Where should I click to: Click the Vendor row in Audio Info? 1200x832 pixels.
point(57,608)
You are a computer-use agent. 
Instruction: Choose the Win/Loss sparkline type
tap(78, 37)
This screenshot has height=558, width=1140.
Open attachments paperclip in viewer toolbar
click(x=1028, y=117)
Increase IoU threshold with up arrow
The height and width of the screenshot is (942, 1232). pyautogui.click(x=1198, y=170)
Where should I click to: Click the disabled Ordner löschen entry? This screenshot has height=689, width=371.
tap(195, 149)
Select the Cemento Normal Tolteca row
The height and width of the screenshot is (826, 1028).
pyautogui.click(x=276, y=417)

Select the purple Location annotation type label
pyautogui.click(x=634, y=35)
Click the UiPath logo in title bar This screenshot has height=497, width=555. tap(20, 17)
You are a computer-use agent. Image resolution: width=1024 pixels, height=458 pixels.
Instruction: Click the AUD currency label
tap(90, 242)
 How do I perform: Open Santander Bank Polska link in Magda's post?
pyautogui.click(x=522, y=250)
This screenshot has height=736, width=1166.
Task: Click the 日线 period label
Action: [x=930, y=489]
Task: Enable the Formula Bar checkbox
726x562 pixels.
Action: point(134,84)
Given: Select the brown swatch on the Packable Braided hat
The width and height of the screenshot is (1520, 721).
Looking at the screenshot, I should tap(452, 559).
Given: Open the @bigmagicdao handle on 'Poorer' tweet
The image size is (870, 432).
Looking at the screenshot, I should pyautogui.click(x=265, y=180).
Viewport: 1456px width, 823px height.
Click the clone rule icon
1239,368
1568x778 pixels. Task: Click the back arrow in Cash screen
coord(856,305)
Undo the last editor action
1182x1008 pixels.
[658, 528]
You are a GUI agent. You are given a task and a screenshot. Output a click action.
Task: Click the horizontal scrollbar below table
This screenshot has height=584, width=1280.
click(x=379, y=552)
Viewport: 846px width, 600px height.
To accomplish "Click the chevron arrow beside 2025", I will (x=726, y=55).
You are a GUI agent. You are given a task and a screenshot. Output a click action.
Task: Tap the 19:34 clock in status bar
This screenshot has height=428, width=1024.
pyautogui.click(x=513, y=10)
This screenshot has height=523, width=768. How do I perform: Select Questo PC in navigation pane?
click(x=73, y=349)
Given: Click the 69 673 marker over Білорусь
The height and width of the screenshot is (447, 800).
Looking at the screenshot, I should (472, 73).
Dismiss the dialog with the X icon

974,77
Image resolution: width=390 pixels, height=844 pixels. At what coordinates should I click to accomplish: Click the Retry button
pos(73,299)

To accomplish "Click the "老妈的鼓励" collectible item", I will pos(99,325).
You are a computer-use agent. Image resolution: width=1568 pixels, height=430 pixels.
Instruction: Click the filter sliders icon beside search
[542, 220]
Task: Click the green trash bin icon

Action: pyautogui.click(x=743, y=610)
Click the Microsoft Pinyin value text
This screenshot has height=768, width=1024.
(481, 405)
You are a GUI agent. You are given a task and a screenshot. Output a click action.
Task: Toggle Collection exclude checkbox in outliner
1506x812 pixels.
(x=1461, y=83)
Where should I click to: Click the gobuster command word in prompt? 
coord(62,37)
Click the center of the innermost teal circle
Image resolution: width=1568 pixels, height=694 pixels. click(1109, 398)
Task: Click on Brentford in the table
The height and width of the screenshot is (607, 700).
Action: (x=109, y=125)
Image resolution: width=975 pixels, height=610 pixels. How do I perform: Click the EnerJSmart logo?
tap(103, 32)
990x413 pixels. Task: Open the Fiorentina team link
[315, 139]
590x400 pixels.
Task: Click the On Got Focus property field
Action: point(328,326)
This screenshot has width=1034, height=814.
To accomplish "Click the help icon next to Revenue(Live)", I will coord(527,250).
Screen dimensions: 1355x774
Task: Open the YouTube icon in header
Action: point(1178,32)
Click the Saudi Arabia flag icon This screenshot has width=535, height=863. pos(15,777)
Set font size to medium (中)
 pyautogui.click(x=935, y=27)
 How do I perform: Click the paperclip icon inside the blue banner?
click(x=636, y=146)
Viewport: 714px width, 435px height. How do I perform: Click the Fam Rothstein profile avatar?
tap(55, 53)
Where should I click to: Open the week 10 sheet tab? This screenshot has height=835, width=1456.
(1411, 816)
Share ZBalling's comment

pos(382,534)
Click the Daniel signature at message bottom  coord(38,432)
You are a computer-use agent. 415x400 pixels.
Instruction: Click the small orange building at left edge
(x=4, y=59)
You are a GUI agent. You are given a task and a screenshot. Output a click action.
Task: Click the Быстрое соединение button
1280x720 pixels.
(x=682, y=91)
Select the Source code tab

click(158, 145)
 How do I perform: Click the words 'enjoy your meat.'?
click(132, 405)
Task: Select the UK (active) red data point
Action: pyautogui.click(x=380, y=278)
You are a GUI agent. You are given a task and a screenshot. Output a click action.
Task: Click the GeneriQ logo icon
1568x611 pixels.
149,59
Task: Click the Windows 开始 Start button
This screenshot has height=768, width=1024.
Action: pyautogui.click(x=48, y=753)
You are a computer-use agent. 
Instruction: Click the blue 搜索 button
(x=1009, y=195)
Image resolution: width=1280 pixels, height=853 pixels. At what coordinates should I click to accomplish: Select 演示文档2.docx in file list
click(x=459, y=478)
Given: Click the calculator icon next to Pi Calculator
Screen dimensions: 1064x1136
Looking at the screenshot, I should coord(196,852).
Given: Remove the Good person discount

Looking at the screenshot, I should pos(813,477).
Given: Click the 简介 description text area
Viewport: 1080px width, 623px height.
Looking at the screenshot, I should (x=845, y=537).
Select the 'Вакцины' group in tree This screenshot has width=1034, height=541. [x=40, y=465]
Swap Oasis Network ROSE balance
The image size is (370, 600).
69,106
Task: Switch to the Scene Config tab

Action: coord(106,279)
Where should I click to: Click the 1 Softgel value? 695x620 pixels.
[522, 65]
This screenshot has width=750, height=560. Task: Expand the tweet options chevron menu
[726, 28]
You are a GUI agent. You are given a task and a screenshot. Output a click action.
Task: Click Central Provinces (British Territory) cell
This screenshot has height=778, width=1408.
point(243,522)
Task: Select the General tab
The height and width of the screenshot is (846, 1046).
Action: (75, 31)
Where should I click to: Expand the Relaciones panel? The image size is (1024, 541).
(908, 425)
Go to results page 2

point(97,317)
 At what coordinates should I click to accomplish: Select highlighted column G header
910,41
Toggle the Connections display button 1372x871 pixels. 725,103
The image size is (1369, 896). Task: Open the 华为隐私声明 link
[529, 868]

Exercise details:
Would you please transcribe all of the entries above exactly?

Expected answer:
Where should I click to: Click the Vendor row in Audio Info? 1200x832 pixels.
point(57,608)
You are a computer-use agent. 
Instruction: Choose the Win/Loss sparkline type
tap(78, 37)
This screenshot has height=558, width=1140.
Open attachments paperclip in viewer toolbar
click(x=1028, y=117)
Increase IoU threshold with up arrow
The height and width of the screenshot is (942, 1232). pyautogui.click(x=1198, y=170)
Where should I click to: Click the disabled Ordner löschen entry? This screenshot has height=689, width=371.
tap(195, 149)
Select the Cemento Normal Tolteca row
The height and width of the screenshot is (826, 1028).
pyautogui.click(x=276, y=417)

Select the purple Location annotation type label
pyautogui.click(x=634, y=35)
Click the UiPath logo in title bar This screenshot has height=497, width=555. tap(20, 17)
You are a computer-use agent. Image resolution: width=1024 pixels, height=458 pixels.
Instruction: Click the AUD currency label
tap(90, 242)
 How do I perform: Open Santander Bank Polska link in Magda's post?
pyautogui.click(x=522, y=250)
This screenshot has height=736, width=1166.
Task: Click the 日线 period label
Action: [x=930, y=489]
Task: Enable the Formula Bar checkbox
726x562 pixels.
Action: point(134,84)
Given: Select the brown swatch on the Packable Braided hat
The width and height of the screenshot is (1520, 721).
Looking at the screenshot, I should tap(452, 559).
Given: Open the @bigmagicdao handle on 'Poorer' tweet
The image size is (870, 432).
Looking at the screenshot, I should pyautogui.click(x=265, y=180).
Viewport: 1456px width, 823px height.
Click the clone rule icon
1239,368
1568x778 pixels. Task: Click the back arrow in Cash screen
coord(856,305)
Undo the last editor action
1182x1008 pixels.
[658, 528]
You are a GUI agent. You are given a task and a screenshot. Output a click action.
Task: Click the horizontal scrollbar below table
This screenshot has height=584, width=1280.
click(x=379, y=552)
Viewport: 846px width, 600px height.
To accomplish "Click the chevron arrow beside 2025", I will (x=726, y=55).
You are a GUI agent. You are given a task and a screenshot. Output a click action.
Task: Tap the 19:34 clock in status bar
This screenshot has height=428, width=1024.
pyautogui.click(x=513, y=10)
This screenshot has height=523, width=768. How do I perform: Select Questo PC in navigation pane?
click(x=73, y=349)
Given: Click the 69 673 marker over Білорусь
The height and width of the screenshot is (447, 800).
Looking at the screenshot, I should (472, 73).
Dismiss the dialog with the X icon

974,77
Image resolution: width=390 pixels, height=844 pixels. At what coordinates should I click to accomplish: Click the Retry button
pos(73,299)

To accomplish "Click the "老妈的鼓励" collectible item", I will pos(99,325).
You are a computer-use agent. Image resolution: width=1568 pixels, height=430 pixels.
Instruction: Click the filter sliders icon beside search
[542, 220]
Task: Click the green trash bin icon

Action: pyautogui.click(x=743, y=610)
Click the Microsoft Pinyin value text
This screenshot has height=768, width=1024.
(481, 405)
You are a GUI agent. You are given a task and a screenshot. Output a click action.
Task: Toggle Collection exclude checkbox in outliner
1506x812 pixels.
(x=1461, y=83)
Where should I click to: Click the gobuster command word in prompt? 
coord(62,37)
Click the center of the innermost teal circle
Image resolution: width=1568 pixels, height=694 pixels. click(1109, 398)
Task: Click on Brentford in the table
The height and width of the screenshot is (607, 700).
Action: (x=109, y=125)
Image resolution: width=975 pixels, height=610 pixels. How do I perform: Click the EnerJSmart logo?
tap(103, 32)
990x413 pixels. Task: Open the Fiorentina team link
[315, 139]
590x400 pixels.
Task: Click the On Got Focus property field
Action: point(328,326)
This screenshot has width=1034, height=814.
To accomplish "Click the help icon next to Revenue(Live)", I will coord(527,250).
Screen dimensions: 1355x774
Task: Open the YouTube icon in header
Action: point(1178,32)
Click the Saudi Arabia flag icon This screenshot has width=535, height=863. pos(15,777)
Set font size to medium (中)
 pyautogui.click(x=935, y=27)
 How do I perform: Click the paperclip icon inside the blue banner?
click(x=636, y=146)
Viewport: 714px width, 435px height. How do I perform: Click the Fam Rothstein profile avatar?
tap(55, 53)
Where should I click to: Open the week 10 sheet tab? This screenshot has height=835, width=1456.
(1411, 816)
Share ZBalling's comment

pos(382,534)
Click the Daniel signature at message bottom  coord(38,432)
You are a computer-use agent. 415x400 pixels.
Instruction: Click the small orange building at left edge
(x=4, y=59)
You are a GUI agent. You are given a task and a screenshot. Output a click action.
Task: Click the Быстрое соединение button
1280x720 pixels.
(x=682, y=91)
Select the Source code tab

click(158, 145)
 How do I perform: Click the words 'enjoy your meat.'?
click(132, 405)
Task: Select the UK (active) red data point
Action: pyautogui.click(x=380, y=278)
You are a GUI agent. You are given a task and a screenshot. Output a click action.
Task: Click the GeneriQ logo icon
1568x611 pixels.
149,59
Task: Click the Windows 开始 Start button
This screenshot has height=768, width=1024.
Action: pyautogui.click(x=48, y=753)
You are a computer-use agent. 
Instruction: Click the blue 搜索 button
(x=1009, y=195)
Image resolution: width=1280 pixels, height=853 pixels. At what coordinates should I click to accomplish: Select 演示文档2.docx in file list
click(x=459, y=478)
Given: Click the calculator icon next to Pi Calculator
Screen dimensions: 1064x1136
Looking at the screenshot, I should coord(196,852).
Given: Remove the Good person discount

Looking at the screenshot, I should pos(813,477).
Given: Click the 简介 description text area
Viewport: 1080px width, 623px height.
Looking at the screenshot, I should (x=845, y=537).
Select the 'Вакцины' group in tree This screenshot has width=1034, height=541. [x=40, y=465]
Swap Oasis Network ROSE balance
The image size is (370, 600).
69,106
Task: Switch to the Scene Config tab

Action: coord(106,279)
Where should I click to: Click the 1 Softgel value? 695x620 pixels.
[522, 65]
This screenshot has width=750, height=560. Task: Expand the tweet options chevron menu
[726, 28]
You are a GUI agent. You are given a task and a screenshot. Output a click action.
Task: Click Central Provinces (British Territory) cell
This screenshot has height=778, width=1408.
point(243,522)
Task: Select the General tab
The height and width of the screenshot is (846, 1046).
Action: (75, 31)
Where should I click to: Expand the Relaciones panel? The image size is (1024, 541).
(908, 425)
Go to results page 2

point(97,317)
 At what coordinates should I click to accomplish: Select highlighted column G header
910,41
Toggle the Connections display button 1372x871 pixels. 725,103
The image size is (1369, 896). Task: Open the 华为隐私声明 link
[529, 868]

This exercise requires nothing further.